Ultimate Forms is a SharePoint add-in and as such requires access to your SharePoint Online tenant to do its magic. As it is capable to doing basically anything inside SharePoint as well as in other 3rd party applications, the access levels it requires are bound to be quite high. We take the security of your data as our highest priority. We put a lot of effort into creating the most comprehensive implementation possible at the current technological state of the art.
Generally, there are 3 types of permissions Ultimate Forms uses:
- Forms and web parts - delegated permissions of the current user obtained by the SharePoint Framework, meaning that the form can do what the user can do and there is no ability to gain access to anything beyond.
- Ultimate Forms interface - delegated permissions as well (albeit obtained via a special Entra ID enterprise application added to your tenant when Ultimate Forms is installed). Here as well the user is only allowed to do what they are granted access to in SharePoint itself. The same permission is also used in Print utilities and in manually-triggered Actions.
- Backend features - such as event or timer-driven Actions, all Alerts, Import, Item ID, Signature validation and Associated Items Summary calculations. As these happen behind the scenes without user interaction, we are using Application level permission, meaning permissions obtained by the application itself in its own name, without delegating permission of any actual user.
Up until now, Application permissions were tenant-level Full Control permissions, due to the fact Microsoft didn't offer a more granular approach. That has changed and now we are able to assign permissions to specific site collections. Which mean that when one department installs Ultimate Forms on their site collection[s], there is no way for the app to access other, unapproved site collections.
How Does It Work?
When you run our Installation Wizard, we will ask for the permissions and automatically grant permissions to the site collection based on the site URL you provided to the installer. Other site collections will remain inaccessible. If you want to extend permissions to additional site collections, you can do one of the following (in both cases you must have Full Control permissions on the site collections in question):
- Run the Wizard again, providing one of the site URLs of the additional site collection.
- If you initially installed the app as available to all sites, click on Design on one of the lists in the site collection and then approve the site collection access directly from the warning banner.
Lower Default Permissions
Another important difference is that now by default we only grant Manage permission to the app. That is enough to perform the vast majority of its functions, except the following Actions, which require Full Control when running on events or timer (not manual) and Alerts with the option Check permissions of recipients activated in Administration:
- Manage Permissions
- Create Site
- Copy list items - only when Copy permissions option is activated
When you create or update one of these Actions or activate the Alerts permissions check option, we will show a permission grant request.
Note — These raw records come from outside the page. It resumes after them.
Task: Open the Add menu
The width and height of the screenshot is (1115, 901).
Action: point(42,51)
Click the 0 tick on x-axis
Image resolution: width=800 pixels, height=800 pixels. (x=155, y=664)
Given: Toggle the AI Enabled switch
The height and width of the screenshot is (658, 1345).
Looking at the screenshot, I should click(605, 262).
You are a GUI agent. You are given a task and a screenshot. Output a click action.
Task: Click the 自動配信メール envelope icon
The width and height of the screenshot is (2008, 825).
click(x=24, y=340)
You only need to grant it once per site collection, you may ignore it later on, if asked again, the permission is already there and doesn't need to be re-granted.
Existing Customers
The change went into effect on November 4th 2024. Customers who installed Ultimate Forms beforehand, will by default keep their existing tenant-wide Full Control permission and may ignore the change altogether. If you do want to implement it in your environment, do the following (preferrable outside of business hours due to a brief loss of authorization):
- Delete the Enterpise Application
- Go into Entra ID
- In the left side navigation go to Application -> Enterprise Applications
- Locate Infowise Ultimate Forms Data Access application
- Open it, switch to the Properties section, then delete it
- Run Installation Wizard
- Go to our website as a Global Administrator of your tenant
- Click on Try Now Free in the top right corner of the page
- Pick Installation and enter your site URL
- Grant access in the pop-up window[s]
- For any additional site collection, you can either run the Wizard again, or, provided that you made the app available to all sites, simply click on Design and approve directly from the app
- If you are using any of the Action types that require Full Control, as a Site Collection or Global Administrator open and re-save a single action per site collection, it will elevate the permission level for that site collection
As you can see, the change can be very important, especially for larger enterprise environments, but implemented in the way that helps minimize any disruptions for existing installation.